TO BE DONE:
1. Please transcribe the post about big-box snowblowers word for word, beginning at the words "But anyway..I digress." and stopping after "dealers personal choice.".
2. Say whether each statement agrees with the post about big-box snowblowers, answering yes or no and quoting the deciding words: (a) The writer found some models sold only at Home Depot or Lowes. (b) The writer has personally seen independent dealers who don't stock the cheap models. (c) The big-box stores carry mid and higher-level machines as well as low-end ones.

PASSAGE PROVIDED:
## begin
The EXACT same machines are being sold at my local Home Depot and Lowes stores and all the independant dealers.. I checked model numbers.. all the independant dealers have the exact same machines as the big-boxes, and I found no models that were only at Home Depot or Lowes, and not at the independant dealers.
There is no such thing as a lower quality machine FOR the big-box market specifically.
But like all good myths, there is probably a grain of truth in there somewhere!
I believe what might have happened is this..
Perhaps lower-grade machines are now being built, *because of* the big-box market!
Because sadly, these days Americans dont really care about quality anymore. All we care about is price. "I dont care if its junk, as long as its cheap!" We are getting our wish..we buy
an awful lot of cheap junk. This attitude has led to the great success of Walmart, and the loss of all our jobs. (you cant make junk cheap enough for Americans to buy it, if you have to pay Americans to build it...thats why the jobs go to China, because we demand to pay less and less for it all the time..at Walmart.) by the time we, as a society, finally "wake up" it will be too late..everything will be made in China. You will still be able to buy it all at Walmart, but you wont have a job to pay for it.


But anyway..I digress.
yes, this all does relate to snowblowers!
Getting back to them...Yes, its true you will find the "low end" machines at the big boxes,
(and the big-boxes carry the mid and higher levels too)
but! in my travels around Western NY, all the dealers carry the same low-end models as
the big boxes! they probably arent happy about it, but they have to carry them just to survive..
If you are a dealer, and Home Depot is selling machines for $599, and all yours start at $800..well, anyone can see thats not a healthy business practice.
Yes, I suppose there might be some independant dealers out there who can, with all honesty and truthfullness, say "Home Depot and Lowes carry the cheaper machines, I dont have those cheap models in my store".
If that is true, its only due to that dealers personal choice.
and if there are any dealers making that choice, I bet they are few...
I havent seen any.
That is the only scenerio where anyone could truthfully say "The snowblower manufacturers make lower-quality machines for the Lowes/ Home Depot/ Walmart market, but I dont carry those models here."
So in a general sense, its a total myth. there are not different models made for the Big-box market. they are all the same models. However I believe its quite likely that newer, lower-end models have been created because of the big-box market! (because people must have their cheap junk).. to the detriment of the entire industry, and that is likely what led to this myth..but thats really a different scenerio.
## end
SOURCE MATERIAL:
## begin
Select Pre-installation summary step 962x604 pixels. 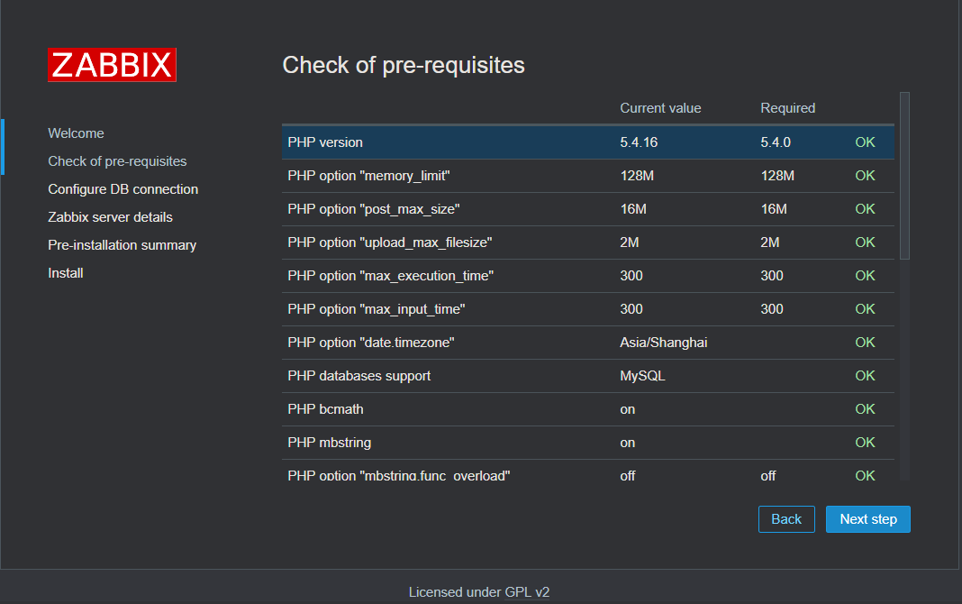(x=122, y=245)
## end
SOLUTIONS:
1.
But anyway..I digress.
yes, this all does relate to snowblowers!
Getting back to them...Yes, its true you will find the "low end" machines at the big boxes,
(and the big-boxes carry the mid and higher levels too)
but! in my travels around Western NY, all the dealers carry the same low-end models as
the big boxes! they probably arent happy about it, but they have to carry them just to survive..
If you are a dealer, and Home Depot is selling machines for $599, and all yours start at $800..well, anyone can see thats not a healthy business practice.
Yes, I suppose there might be some independant dealers out there who can, with all honesty and truthfullness, say "Home Depot and Lowes carry the cheaper machines, I dont have those cheap models in my store".
If that is true, its only due to that dealers personal choice.

2.
(a) No: "I found no models that were only at Home Depot or Lowes, and not at the independant dealers."
(b) No: "I havent seen any."
(c) Yes: "and the big-boxes carry the mid and higher levels too"